Son Mühür/ Begüm Mol- Türkiye'nin yoğun gündeminde olan orman yangınları, ülkenin doğal varlıklarını ve geleceğini ciddi bir tehdit altına alıyor. Yangınlar genellikle "aşırı sıcaklık ve rüzgar" gibi nedenlere indirgenip geçiştirilse de, TMMOB İzmir İl Koordinasyon Kurulu'nun yaptığı açıklama, altında yatan köklü sorunları ve mücadeledeki eksiklikleri gözler önüne serdi. Kurul, yangınların sadece bir doğal afet olmadığını, aynı zamanda insan kaynaklı hataların ve yönetimsel zaafların bir sonucu olduğunu vurgulayarak acil önlem ve vizyon değişikliği çağrısında bulundu.
Yangın istatistiklerinde alarm zilleri: Artış endişe verici
Orman Genel Müdürlüğü (OGM) verileri, Türkiye'deki orman yangınlarının sayısında ve yanan alan miktarında endişe verici bir yükseliş trendi olduğunu gösteriyor. TMMOB'nin raporuna göre, 1937-2014 yılları arasındaki 78 yıllık dönemde yılda ortalama 1.268 yangın çıkarken, bu sayı son 10 yıllık (2015-2024) dönemde yıllık ortalama 2.733'e fırladı. Yanan alan miktarı da benzer şekilde arttı; önceki dönemde yılda ortalama 21.149 hektar orman alanı zarar görürken, son 10 yılda bu rakam ortalama 25.762 hektara yükseldi. Bu rakamlar, yangınların Türkiye için giderek daha büyük bir felaket haline geldiğinin somut kanıtı.

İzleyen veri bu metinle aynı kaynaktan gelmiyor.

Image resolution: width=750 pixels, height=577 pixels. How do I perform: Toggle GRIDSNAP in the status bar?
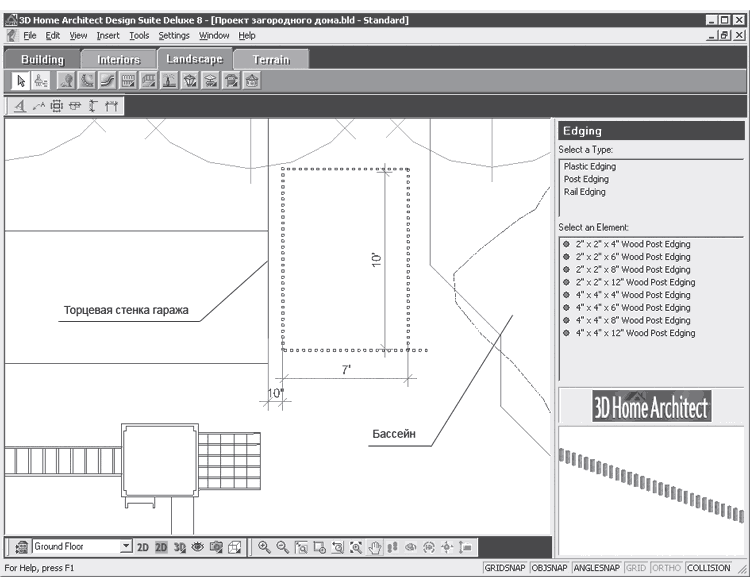tap(504, 568)
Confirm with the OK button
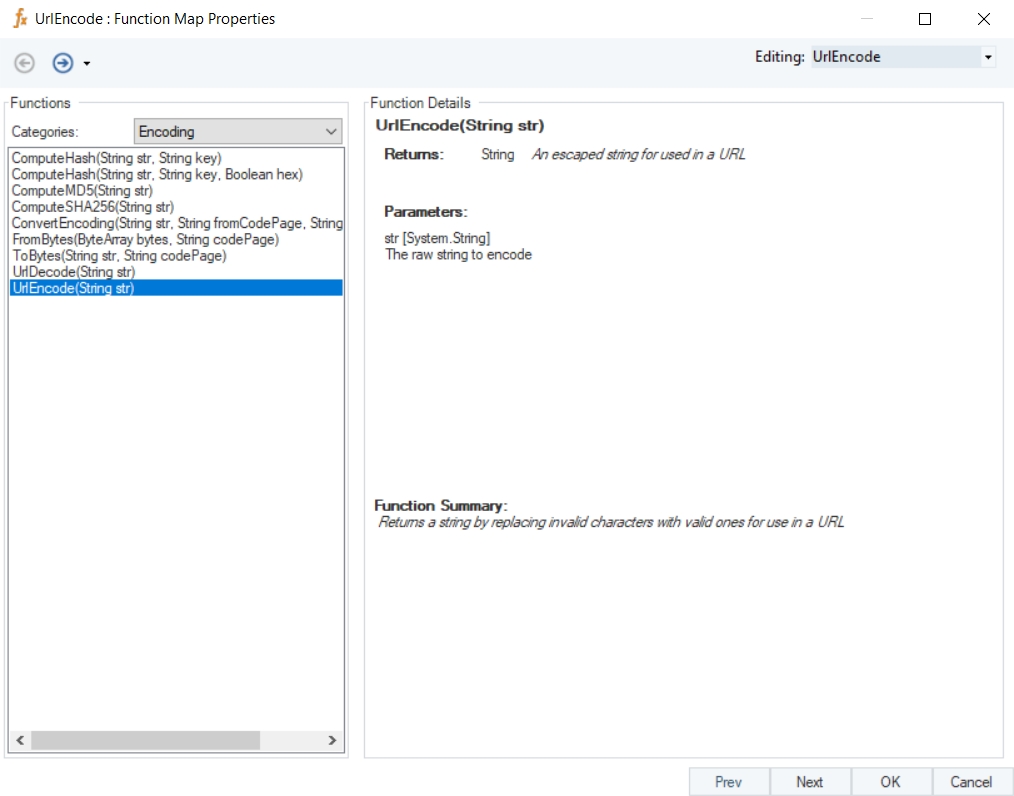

Yangınların yüzde 87'si insan kaynaklı: İhmal ve bilinmez nedenler önde
Yangınların nedenleri incelendiğinde, insan faktörünün rolü çarpıcı bir şekilde ortaya çıkıyor. Son on yıllık verilere göre, orman yangınlarının %87'si insan kaynaklı. Bu yangınların %29,5'i ihmal ve dikkatsizlikten, %4,5'i kasıttan, %5,6'sı kazadan kaynaklanırken, %47,4 gibi büyük bir oranı "nedeni bilinmeyen" olarak kaydedildi. Bu durum, yangın önleme mekanizmalarındaki boşlukları ve sorumsuzlukları gözler önüne seriyor.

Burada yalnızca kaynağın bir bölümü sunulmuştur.